Please swap every "Open" in the records below for "Select" and leave everything else as it is. Omit the pictures from your answer.
++++ GIVEN DATA
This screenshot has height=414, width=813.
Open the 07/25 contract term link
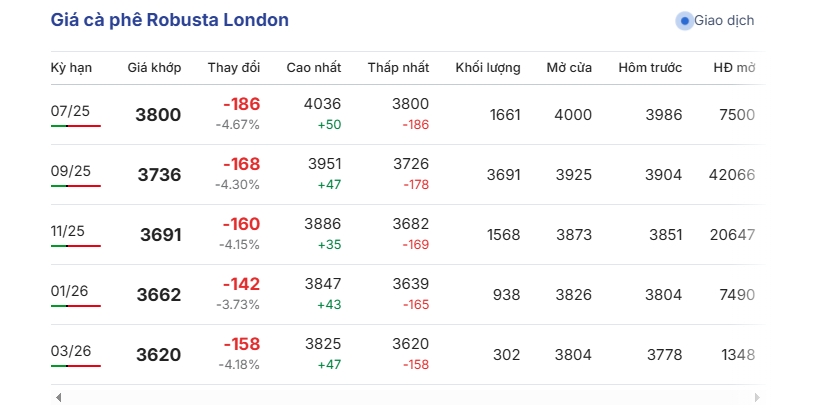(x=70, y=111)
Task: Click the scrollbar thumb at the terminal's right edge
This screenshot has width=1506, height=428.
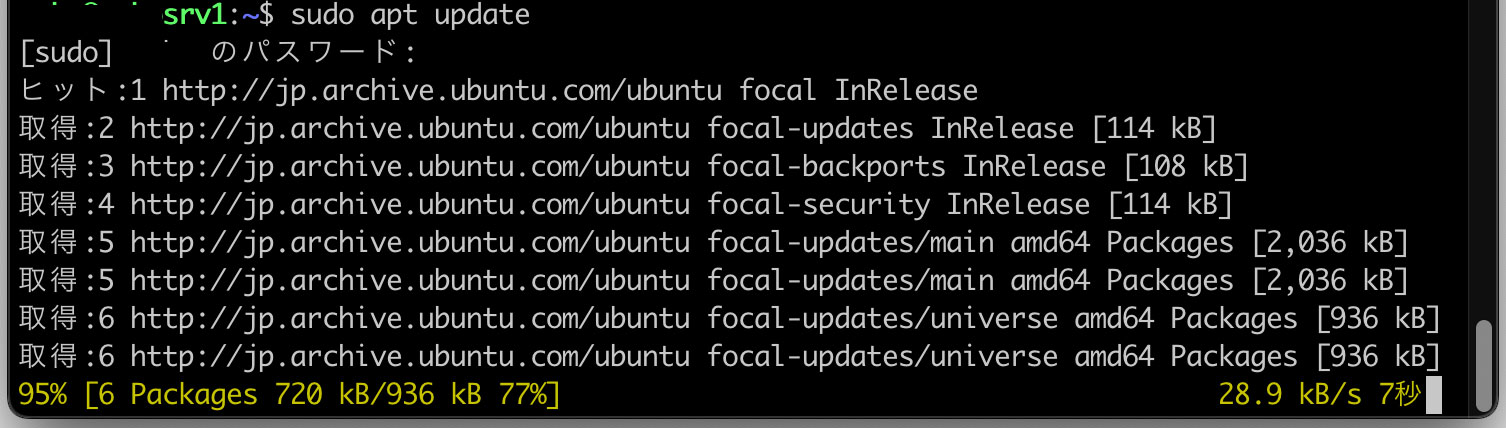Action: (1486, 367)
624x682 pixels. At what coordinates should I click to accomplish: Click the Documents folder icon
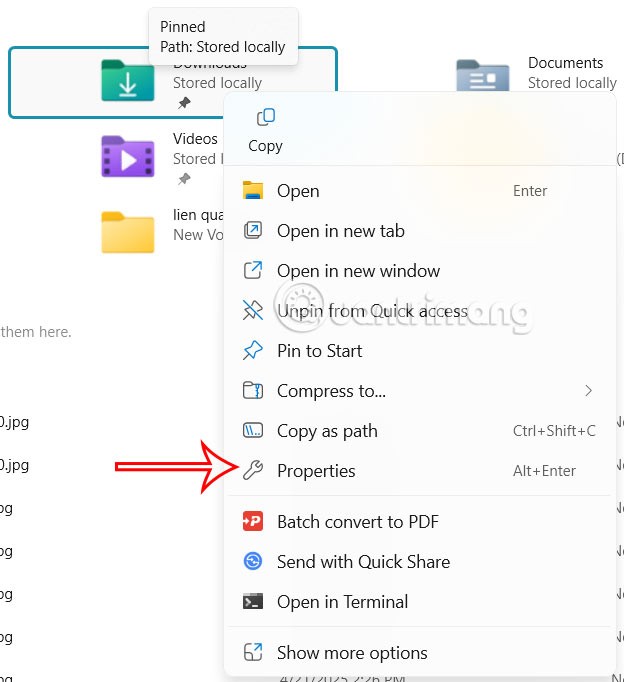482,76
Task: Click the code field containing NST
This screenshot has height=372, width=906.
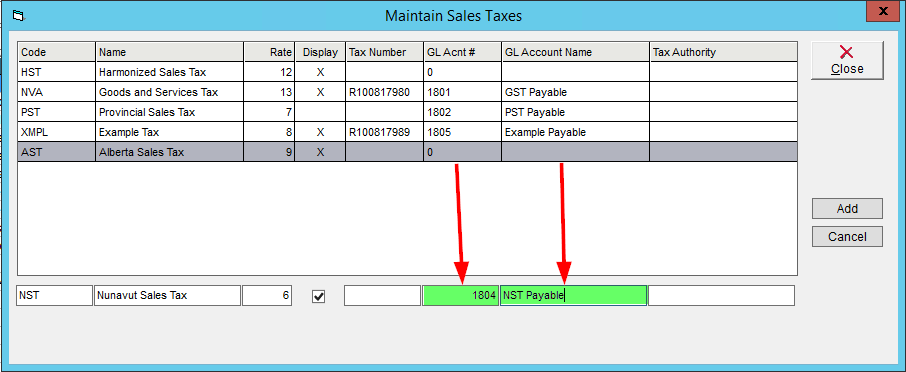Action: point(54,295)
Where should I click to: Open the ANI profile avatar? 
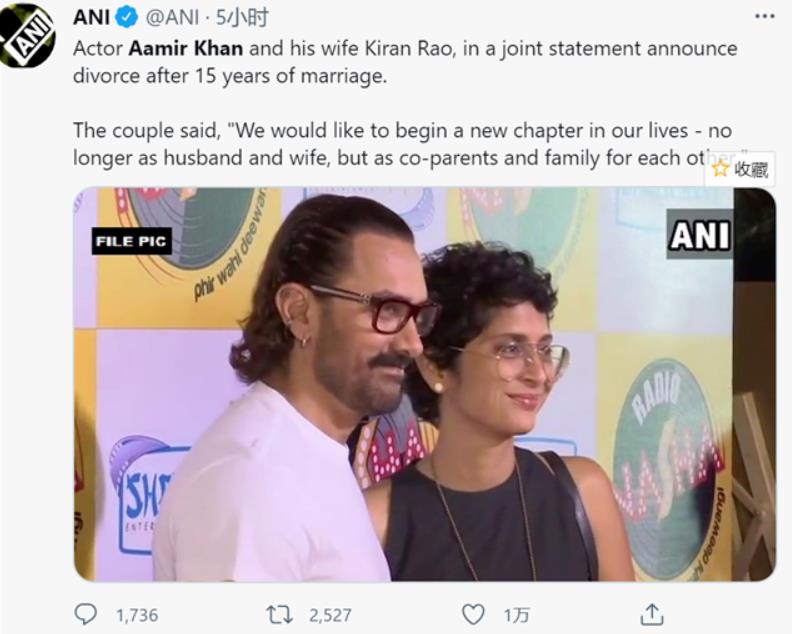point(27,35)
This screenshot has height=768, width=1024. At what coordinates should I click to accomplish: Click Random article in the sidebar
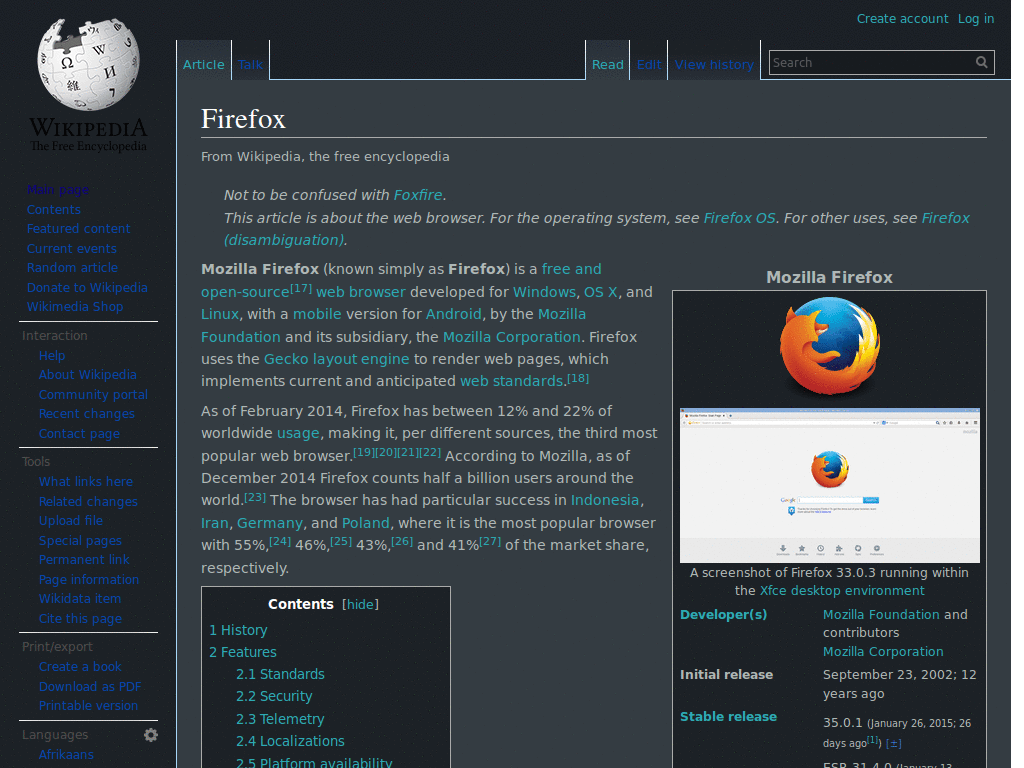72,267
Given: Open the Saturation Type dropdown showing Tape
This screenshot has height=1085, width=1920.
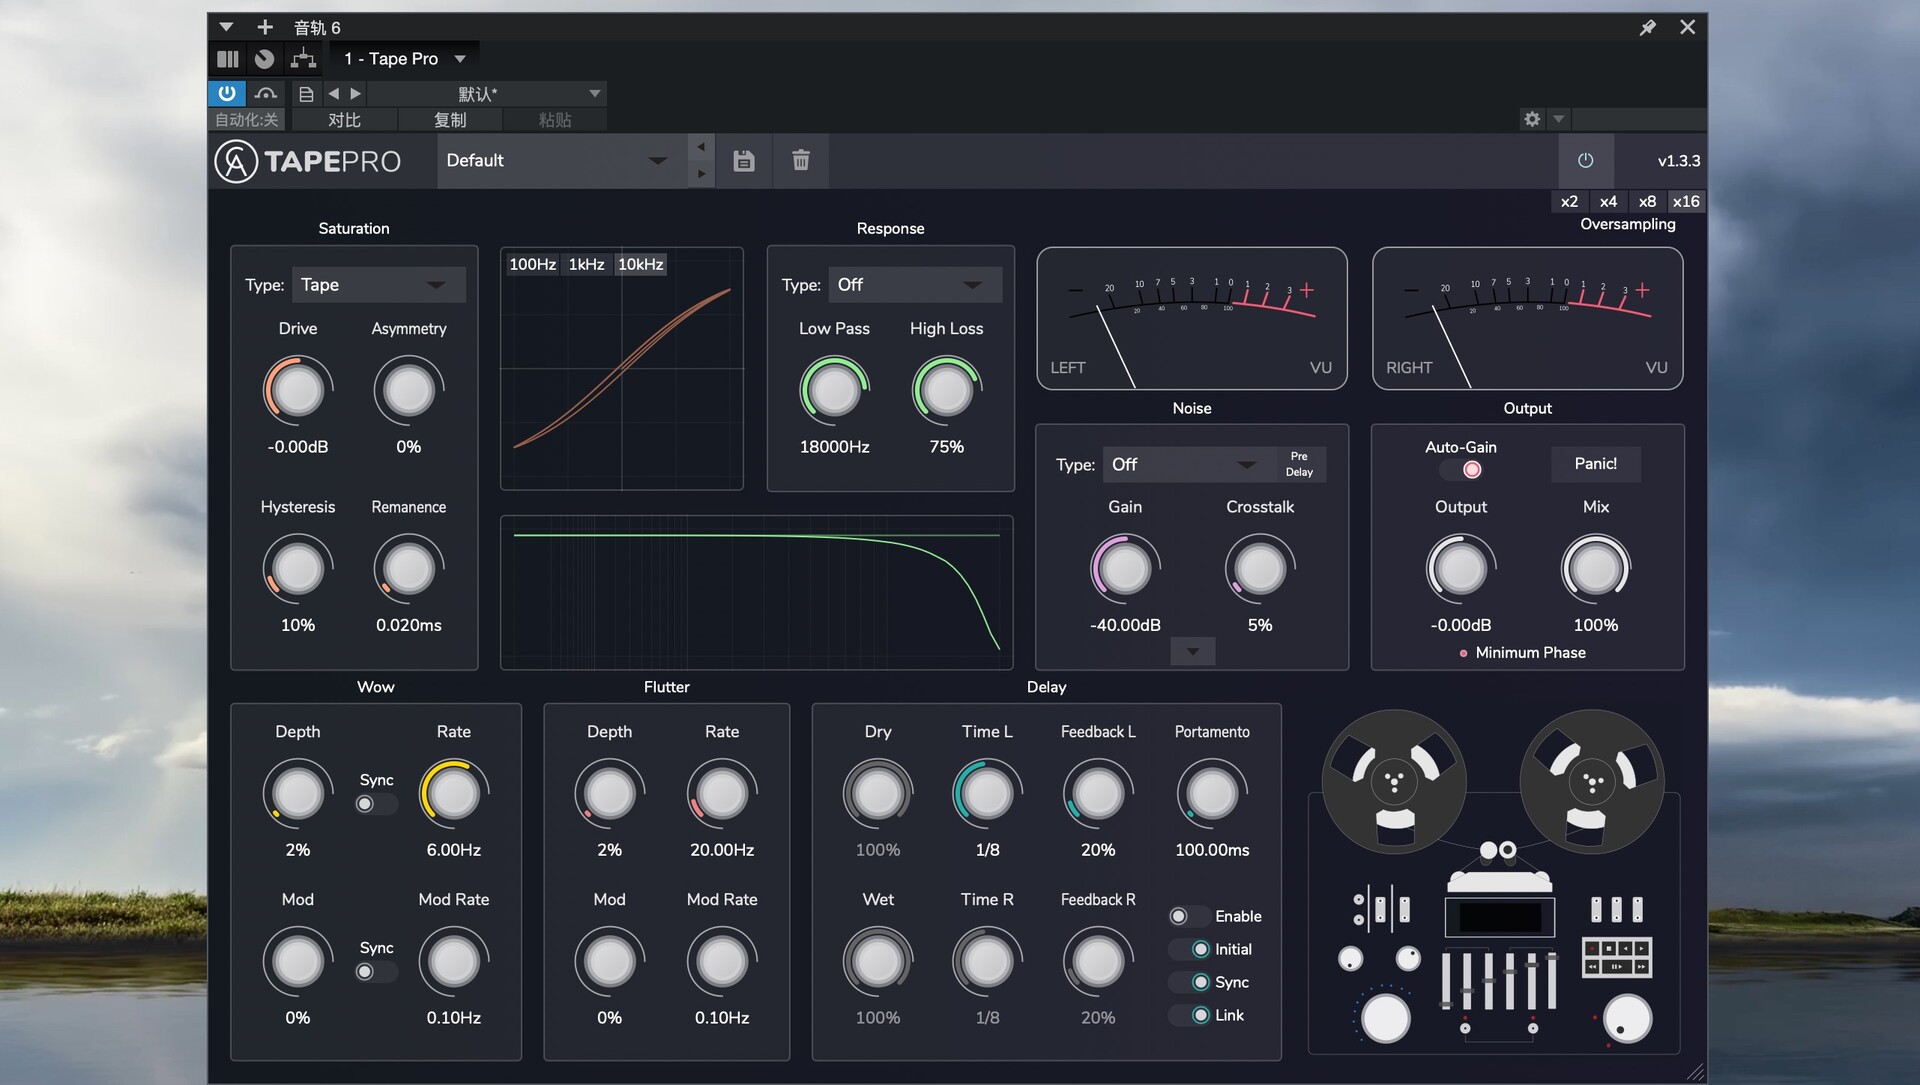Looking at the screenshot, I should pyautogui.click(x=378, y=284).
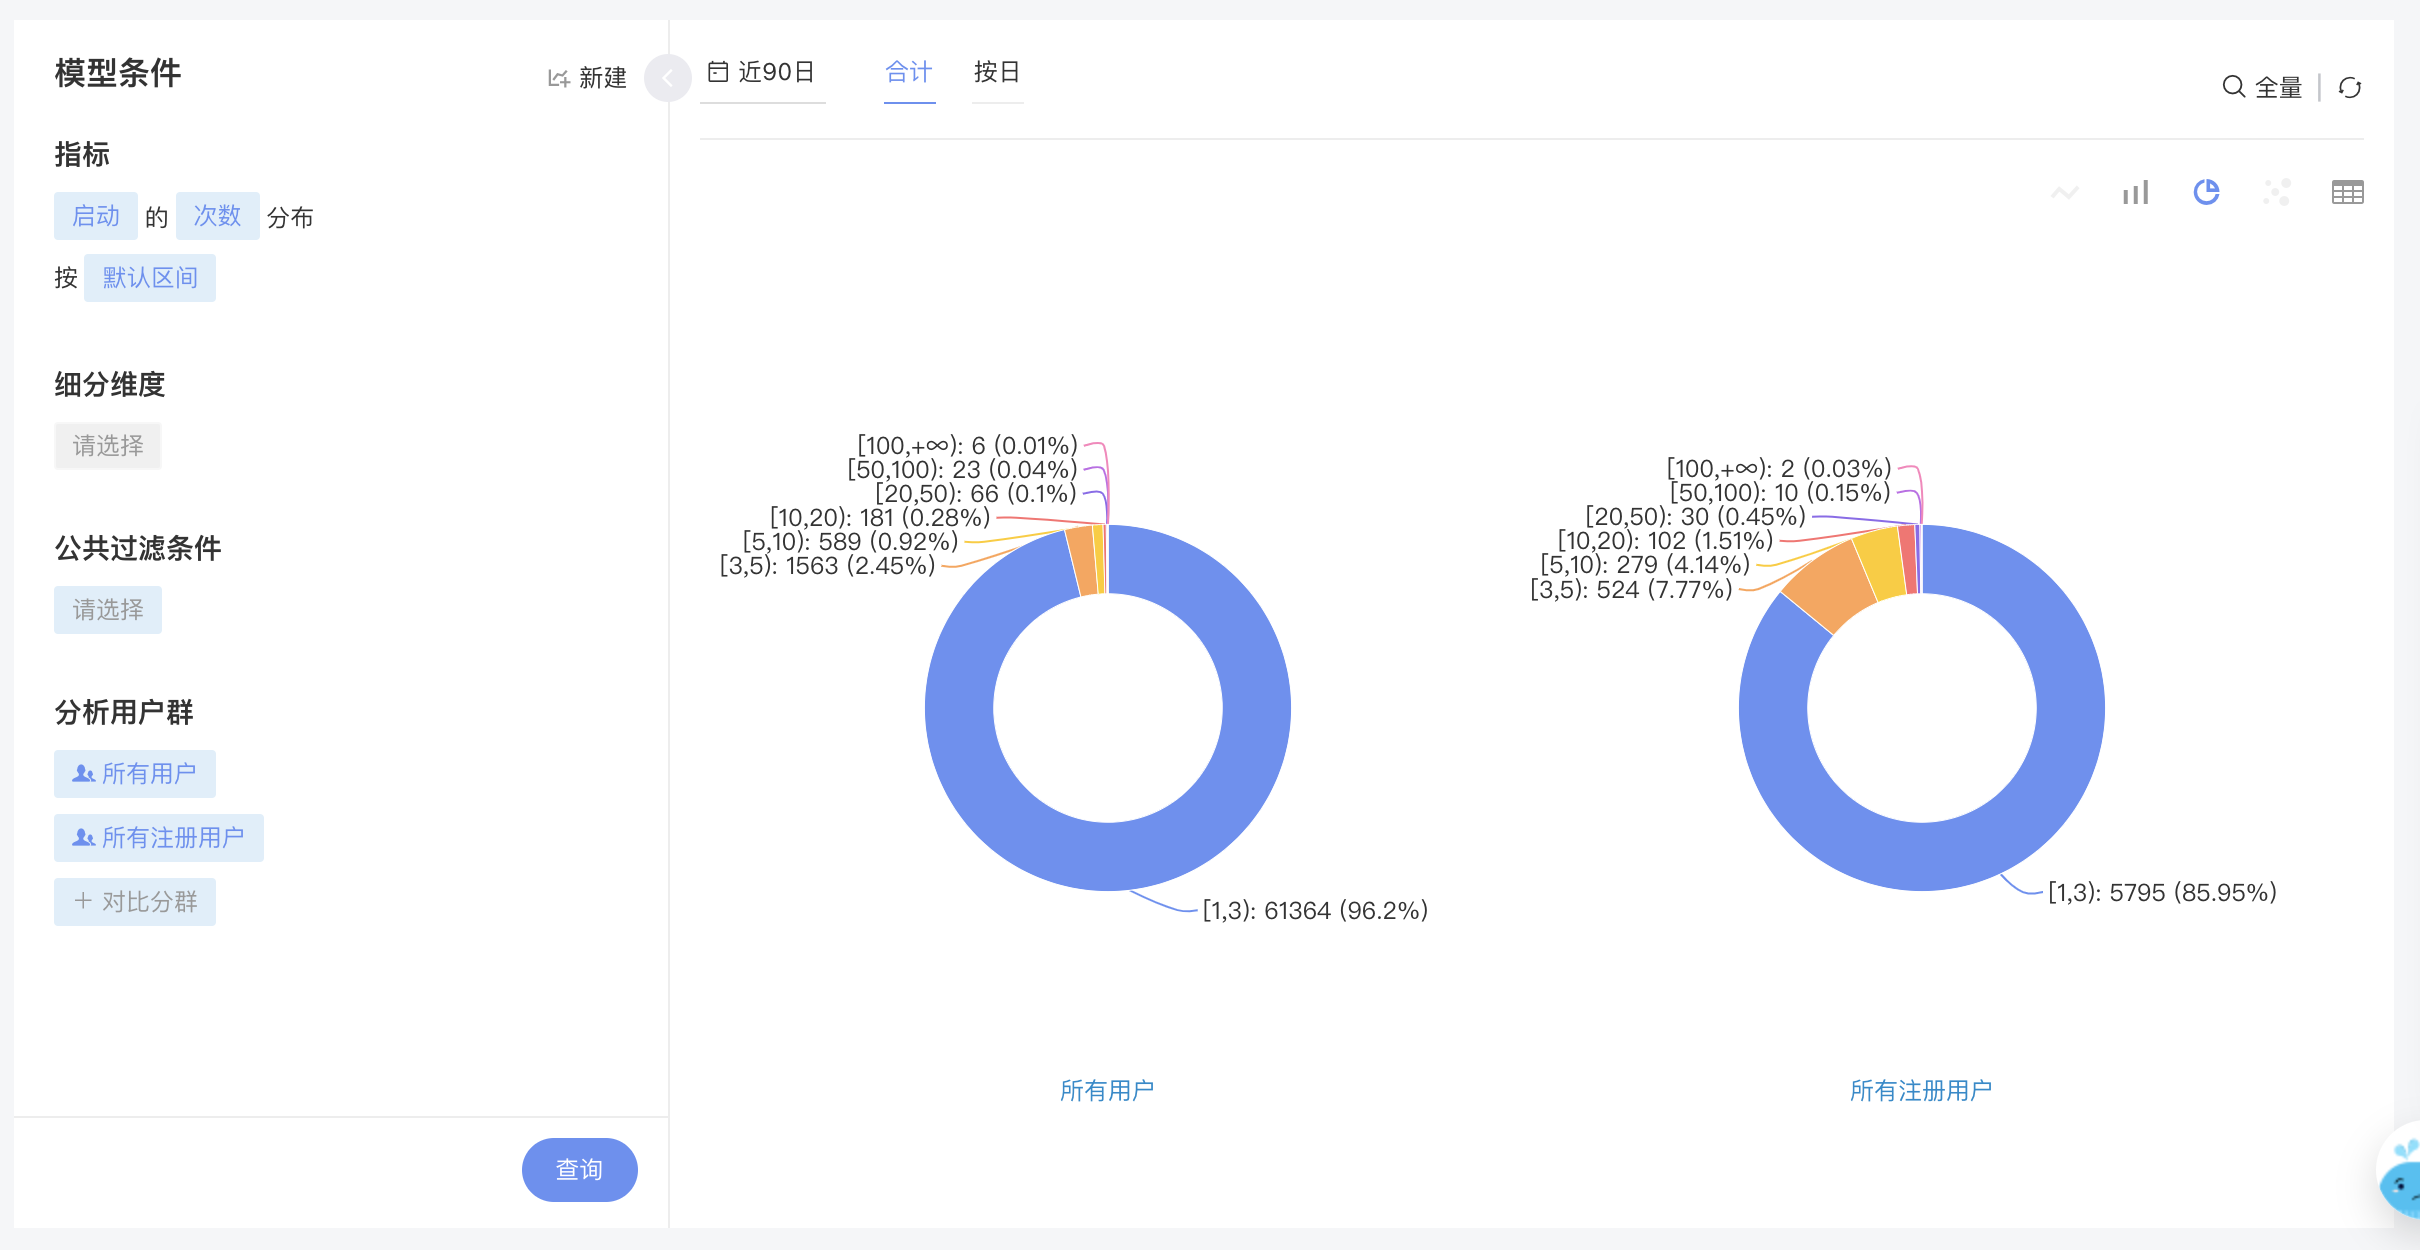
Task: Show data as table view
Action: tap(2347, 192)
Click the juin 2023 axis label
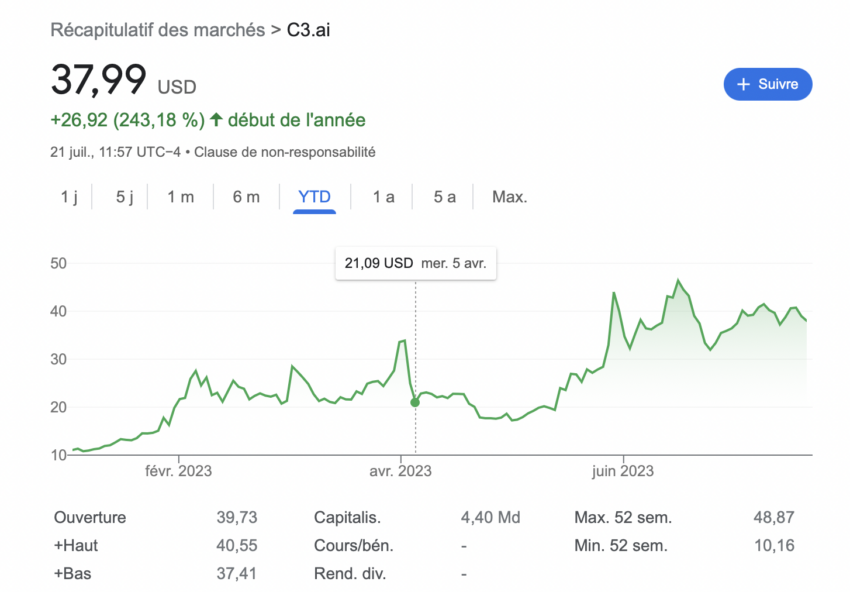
++++++++
■ COMPLETED TASK:
This screenshot has height=414, width=813.
Select the 07/25 contract term link
(x=70, y=111)
Task: Click the scrollbar thumb at the terminal's right edge
This screenshot has width=1506, height=428.
Action: (1486, 367)
624x682 pixels. At what coordinates should I click to accomplish: Click the Documents folder icon
482,76
Task: Click the code field containing NST
This screenshot has height=372, width=906.
Action: point(54,295)
Where should I click to: Select the ANI profile avatar? 
point(27,35)
This screenshot has height=768, width=1024. At what coordinates should I click to accomplish: Click Random article in the sidebar
72,267
Given: Select the Saturation Type dropdown showing Tape
This screenshot has height=1085, width=1920.
Looking at the screenshot, I should pyautogui.click(x=378, y=284).
Task: Show data as table view
Action: tap(2347, 192)
Click the juin 2023 axis label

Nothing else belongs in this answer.